Chapter 4: Forecasting
Identify and briefly describe the two general forecasting approaches.
Qualitative and quantitative. Qualitative is relatively subjective, quantitative uses numeric models.
What is qualitative forecasting model, and when is its use appropriate?
Qualitative models incorporate subjective factors into the forecasting model. Qualitative models are useful when subjective factors are important. When quantitative data are difficult to obtain, qualitative models may be appropriate.
Explain the value of seasonal indices in forecasting. How are seasonal patterns different from cyclical patterns?
Seasonal patterns are of fixed duration and repeat regularly. Cycles vary in length and regularity. Seasonal indices allow "generic" forecasts to be made specific to the month, week, etc., of the application.
What is the Mean absolute deviation (MAD)>
The average forecast error using absolute values of the error of each past forecast.
Explain the meaning of the correlation coefficient.

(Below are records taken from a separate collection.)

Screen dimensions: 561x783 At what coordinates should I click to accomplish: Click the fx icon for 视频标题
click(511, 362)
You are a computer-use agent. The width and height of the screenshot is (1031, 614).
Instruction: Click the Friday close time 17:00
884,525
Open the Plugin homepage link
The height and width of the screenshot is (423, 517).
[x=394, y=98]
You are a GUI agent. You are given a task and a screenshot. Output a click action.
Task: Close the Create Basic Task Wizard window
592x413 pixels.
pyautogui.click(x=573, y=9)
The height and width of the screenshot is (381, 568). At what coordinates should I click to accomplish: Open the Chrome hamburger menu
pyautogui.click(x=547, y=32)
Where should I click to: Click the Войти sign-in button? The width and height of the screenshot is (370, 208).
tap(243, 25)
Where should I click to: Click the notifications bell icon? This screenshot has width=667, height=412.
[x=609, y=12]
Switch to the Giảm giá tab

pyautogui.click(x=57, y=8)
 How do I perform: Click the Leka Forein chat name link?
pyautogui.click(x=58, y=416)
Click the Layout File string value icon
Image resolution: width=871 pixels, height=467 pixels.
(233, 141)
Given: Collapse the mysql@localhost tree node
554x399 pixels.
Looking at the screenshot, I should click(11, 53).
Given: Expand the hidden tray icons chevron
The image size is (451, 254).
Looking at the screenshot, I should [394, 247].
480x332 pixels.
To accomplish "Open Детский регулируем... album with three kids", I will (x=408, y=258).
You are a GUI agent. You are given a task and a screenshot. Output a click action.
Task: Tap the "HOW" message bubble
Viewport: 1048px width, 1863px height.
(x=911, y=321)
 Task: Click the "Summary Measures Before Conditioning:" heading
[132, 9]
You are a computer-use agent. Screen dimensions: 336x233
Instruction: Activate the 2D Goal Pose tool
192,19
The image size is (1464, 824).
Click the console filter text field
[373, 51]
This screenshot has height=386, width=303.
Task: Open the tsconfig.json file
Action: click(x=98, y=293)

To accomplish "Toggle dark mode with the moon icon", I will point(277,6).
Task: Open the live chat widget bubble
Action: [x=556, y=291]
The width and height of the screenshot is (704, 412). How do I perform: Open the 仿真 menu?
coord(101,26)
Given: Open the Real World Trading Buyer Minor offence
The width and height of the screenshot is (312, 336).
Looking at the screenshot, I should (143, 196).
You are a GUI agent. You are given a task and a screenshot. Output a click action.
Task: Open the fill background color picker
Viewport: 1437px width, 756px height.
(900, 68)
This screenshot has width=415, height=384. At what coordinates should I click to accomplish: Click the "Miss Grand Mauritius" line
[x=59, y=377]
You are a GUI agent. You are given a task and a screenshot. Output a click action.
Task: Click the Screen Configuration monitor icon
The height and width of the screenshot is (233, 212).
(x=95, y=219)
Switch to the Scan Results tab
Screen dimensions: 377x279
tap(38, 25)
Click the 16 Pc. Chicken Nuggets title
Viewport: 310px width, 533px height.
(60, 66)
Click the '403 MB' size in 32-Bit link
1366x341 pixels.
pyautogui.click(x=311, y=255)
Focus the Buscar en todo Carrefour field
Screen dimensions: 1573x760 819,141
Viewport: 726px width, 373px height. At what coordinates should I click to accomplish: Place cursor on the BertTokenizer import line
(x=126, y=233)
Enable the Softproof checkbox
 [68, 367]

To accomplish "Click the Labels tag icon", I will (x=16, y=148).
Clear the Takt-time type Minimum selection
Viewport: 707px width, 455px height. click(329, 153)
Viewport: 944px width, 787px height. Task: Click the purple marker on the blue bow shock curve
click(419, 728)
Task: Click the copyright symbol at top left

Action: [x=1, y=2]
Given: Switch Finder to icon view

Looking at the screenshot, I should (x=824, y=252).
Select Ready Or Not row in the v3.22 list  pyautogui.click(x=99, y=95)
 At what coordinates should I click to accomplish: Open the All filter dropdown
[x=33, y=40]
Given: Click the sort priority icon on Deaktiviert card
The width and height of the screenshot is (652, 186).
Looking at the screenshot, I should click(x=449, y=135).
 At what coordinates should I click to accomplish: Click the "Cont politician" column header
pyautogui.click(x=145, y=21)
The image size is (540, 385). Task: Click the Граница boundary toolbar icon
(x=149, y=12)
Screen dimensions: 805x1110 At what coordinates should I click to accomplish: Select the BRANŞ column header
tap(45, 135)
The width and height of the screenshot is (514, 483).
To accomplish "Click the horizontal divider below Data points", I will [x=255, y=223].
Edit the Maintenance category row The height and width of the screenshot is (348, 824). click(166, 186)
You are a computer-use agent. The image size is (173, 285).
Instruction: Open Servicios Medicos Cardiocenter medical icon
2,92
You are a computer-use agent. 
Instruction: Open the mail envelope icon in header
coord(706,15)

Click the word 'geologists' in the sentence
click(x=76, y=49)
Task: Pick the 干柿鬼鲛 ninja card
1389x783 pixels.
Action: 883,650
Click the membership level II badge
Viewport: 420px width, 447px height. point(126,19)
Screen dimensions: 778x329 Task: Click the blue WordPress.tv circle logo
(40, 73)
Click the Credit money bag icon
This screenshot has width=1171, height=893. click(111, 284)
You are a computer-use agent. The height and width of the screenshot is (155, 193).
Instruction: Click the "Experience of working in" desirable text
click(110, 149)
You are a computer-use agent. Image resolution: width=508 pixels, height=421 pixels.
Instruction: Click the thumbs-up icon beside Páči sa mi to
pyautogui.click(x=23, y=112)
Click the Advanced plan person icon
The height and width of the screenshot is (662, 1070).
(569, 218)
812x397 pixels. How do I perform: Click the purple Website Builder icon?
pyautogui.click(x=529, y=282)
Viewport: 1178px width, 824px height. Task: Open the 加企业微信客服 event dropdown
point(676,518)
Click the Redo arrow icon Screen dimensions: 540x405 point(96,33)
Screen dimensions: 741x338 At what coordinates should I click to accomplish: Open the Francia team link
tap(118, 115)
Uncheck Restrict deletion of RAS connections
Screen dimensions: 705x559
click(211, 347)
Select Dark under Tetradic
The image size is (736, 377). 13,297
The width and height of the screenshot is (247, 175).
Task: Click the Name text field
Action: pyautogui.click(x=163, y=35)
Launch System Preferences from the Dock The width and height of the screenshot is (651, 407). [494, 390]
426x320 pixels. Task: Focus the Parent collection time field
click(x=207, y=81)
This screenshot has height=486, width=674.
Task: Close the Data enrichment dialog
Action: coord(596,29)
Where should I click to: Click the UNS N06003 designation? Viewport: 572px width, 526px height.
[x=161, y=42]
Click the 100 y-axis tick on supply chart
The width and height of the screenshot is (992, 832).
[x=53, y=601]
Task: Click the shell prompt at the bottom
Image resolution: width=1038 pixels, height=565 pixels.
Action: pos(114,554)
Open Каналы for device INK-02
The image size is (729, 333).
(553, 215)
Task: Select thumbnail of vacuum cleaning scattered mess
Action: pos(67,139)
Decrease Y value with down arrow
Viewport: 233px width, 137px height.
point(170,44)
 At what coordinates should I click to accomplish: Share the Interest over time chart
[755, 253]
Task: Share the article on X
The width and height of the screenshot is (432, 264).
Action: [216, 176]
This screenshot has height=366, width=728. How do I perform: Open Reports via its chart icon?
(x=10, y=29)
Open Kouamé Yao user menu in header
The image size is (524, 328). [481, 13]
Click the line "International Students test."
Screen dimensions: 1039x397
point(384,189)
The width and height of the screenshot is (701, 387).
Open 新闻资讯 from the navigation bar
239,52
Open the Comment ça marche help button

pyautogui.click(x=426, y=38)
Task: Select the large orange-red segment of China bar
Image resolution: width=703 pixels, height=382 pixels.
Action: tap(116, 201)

Discuss the meaning of a negative value of the correlation coefficient.
The correlation coefficient measures the degree to which the independent and dependent variables more together. A negative value would mean that as X increases, Y tends to fall. The variables both move, but move in opposite.
What is forecast error?
The difference between actual demand and what was forecast.
What is the Mean absolute percent error (MAPE)?
The mean absolute deviation divided by the average demand; the average error expressed as a percentage of demand.
What is the smoothing constant alpha?
The parameter in the exponential smoothing equation that controls the speed of reaction to differences between forecasts and actual demand.
What is decomposition?
The process of identifying and separating time series data into fundamental components such as trend and seasonality.
Give examples of industries in which demand forecasting is dependent on the demand for other products.
There are many examples. Demand for raw materials and component parts such as steel or tires is a function of demand for goods such as automobiles.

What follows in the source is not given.